This morning, I started to write a radically different article. After a painful U.S. election, I wanted to issue a call to action and a plea for hope in the face of what seemed like utter hopelessness. The first paragraph quoted Emma Lazarus and the second lamented Arizona’s passage of Proposition 314. Frustration poured onto the page. Then I got an email. My friend died this afternoon.
The world had seemed so loud for the past 24 hours, and everything suddenly went quiet. I couldn’t breathe. I wondered how I could have worried about an election as my friend passed away. If I thought the world was falling apart while votes were being counted, I was wrong. I had missed a bigger picture—this was what the world falling apart felt like.
I wondered what else I missed that day and pulled up global news headlines. As it would turn out, 89 people remained missing in Spain after catastrophic floods. Ukraine reported its first encounter with North Korean troops in Kursk. Mozambique is wracked by post-election protests and may deploy soldiers in response.
In the fear of personal problems, it is easy to forget the horrific crises going on around the world. Our immediate fears and struggles matter deeply, but we cannot afford to forget others are experiencing their own fears and struggles. Many assume the opposite of fear is courage, but I propose an alternative. Compassion is the best counter to fear, and we need more of it in our world right now.
We make decisions in our lives every day to care for others. It is easy to care about our loved ones because they are so close to us. Our moral communities teach us to care for one another, and we express varying degrees of compassion and respect for the people we encounter each day. The problem we often struggle with is extending that compassion to an imagined stranger. We should not deny the importance of our personal connections, but we also need to recognize the basic connection of shared humanity with those we’ve yet to meet.
Every community passes down explanations of why humans must care for others, especially the most vulnerable. For a principle to guide global society, it must apply evenly across a broad range of beliefs or perspectives. Conveniently, many traditions preach compassion as a core foundation for human behavior. It lives in Christ’s universal love or the Hindu karuṇā that urges care for others. Let me be clear—I am not advocating for a universal set of morals or beliefs. Instead, I am suggesting something at the heart of our shared humanity allows us to connect with others. That common core of compassionate connection needs to be the starting point for decisions we make that impact others—namely, government policy.
Unfortunately, fear drives a lot of policy in our current global political culture. Xenophobia is embedded so deeply in discourse that we often don’t realize how it shapes the questions guiding policies, particularly around immigration and asylum. Political culture discusses immigration in terms of whether we feel threatened by the admission of refugees and immigrants. We ask if more hospitable immigration policies will harm the economy or bring violence to our doors. These are the wrong questions. Instead, we must consider why people flee their homes and what they endure to do so. Our treatment of displaced persons must acknowledge their strength, agency, and lived experience. We have to ask ourselves what our responsibilities are to others on only the grounds of our shared humanity.

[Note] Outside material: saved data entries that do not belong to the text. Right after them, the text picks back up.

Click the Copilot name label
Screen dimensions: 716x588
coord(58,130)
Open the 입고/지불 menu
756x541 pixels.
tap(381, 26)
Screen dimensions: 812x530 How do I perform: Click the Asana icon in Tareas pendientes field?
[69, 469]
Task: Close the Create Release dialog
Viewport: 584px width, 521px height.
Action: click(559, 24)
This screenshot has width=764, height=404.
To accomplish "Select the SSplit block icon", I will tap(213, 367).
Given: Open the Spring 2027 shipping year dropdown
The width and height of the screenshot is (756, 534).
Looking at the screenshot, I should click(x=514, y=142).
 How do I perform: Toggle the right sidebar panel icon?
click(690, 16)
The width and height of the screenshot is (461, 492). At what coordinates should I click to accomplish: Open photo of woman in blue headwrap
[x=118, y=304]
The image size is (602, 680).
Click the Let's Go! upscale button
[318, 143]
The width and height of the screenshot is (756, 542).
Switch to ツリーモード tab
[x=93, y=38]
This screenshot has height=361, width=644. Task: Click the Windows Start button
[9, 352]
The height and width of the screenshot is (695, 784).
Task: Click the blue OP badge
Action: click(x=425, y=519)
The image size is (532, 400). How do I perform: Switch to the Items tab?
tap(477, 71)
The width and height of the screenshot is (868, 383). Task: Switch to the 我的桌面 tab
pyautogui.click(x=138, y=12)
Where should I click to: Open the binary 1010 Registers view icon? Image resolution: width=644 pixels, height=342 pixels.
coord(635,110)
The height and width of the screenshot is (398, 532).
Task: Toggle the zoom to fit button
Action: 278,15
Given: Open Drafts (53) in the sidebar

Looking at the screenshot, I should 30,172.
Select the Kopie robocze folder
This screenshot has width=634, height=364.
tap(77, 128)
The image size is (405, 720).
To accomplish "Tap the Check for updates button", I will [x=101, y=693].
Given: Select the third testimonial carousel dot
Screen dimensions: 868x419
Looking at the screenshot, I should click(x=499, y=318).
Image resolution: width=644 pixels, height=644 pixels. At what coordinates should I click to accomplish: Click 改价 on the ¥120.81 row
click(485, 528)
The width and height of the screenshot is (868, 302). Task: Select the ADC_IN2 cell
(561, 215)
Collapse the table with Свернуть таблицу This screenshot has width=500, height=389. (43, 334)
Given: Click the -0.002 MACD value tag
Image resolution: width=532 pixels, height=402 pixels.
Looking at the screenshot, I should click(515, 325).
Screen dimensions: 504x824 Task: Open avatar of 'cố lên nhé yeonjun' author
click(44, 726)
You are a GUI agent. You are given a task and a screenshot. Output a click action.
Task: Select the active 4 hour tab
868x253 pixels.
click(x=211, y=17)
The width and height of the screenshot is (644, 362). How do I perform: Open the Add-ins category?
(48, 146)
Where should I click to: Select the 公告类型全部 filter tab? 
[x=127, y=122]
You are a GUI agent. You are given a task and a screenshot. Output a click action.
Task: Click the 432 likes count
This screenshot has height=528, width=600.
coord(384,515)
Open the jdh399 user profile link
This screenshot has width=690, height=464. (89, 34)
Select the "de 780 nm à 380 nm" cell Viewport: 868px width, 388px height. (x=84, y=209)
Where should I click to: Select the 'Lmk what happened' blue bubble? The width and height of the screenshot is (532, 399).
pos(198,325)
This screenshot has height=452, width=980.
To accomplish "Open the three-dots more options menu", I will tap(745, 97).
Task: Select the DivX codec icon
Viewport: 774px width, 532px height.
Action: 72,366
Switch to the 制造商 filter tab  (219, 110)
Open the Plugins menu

In fear, I wrapped myself in a cloak of anger, but such emotions cut us off from one another. It takes far more courage to communicate and listen with compassion than to throw up walls against anyone we perceive as different. It’s hard to pursue an identity as a citizen of a large global community when distance allows us to forget our common identity as human beings. But I still believe we can do it. We will because we must. If compassionate connection holds us together in a global community, then I hope to find the strength to try to understand both those I love and those I have yet to meet.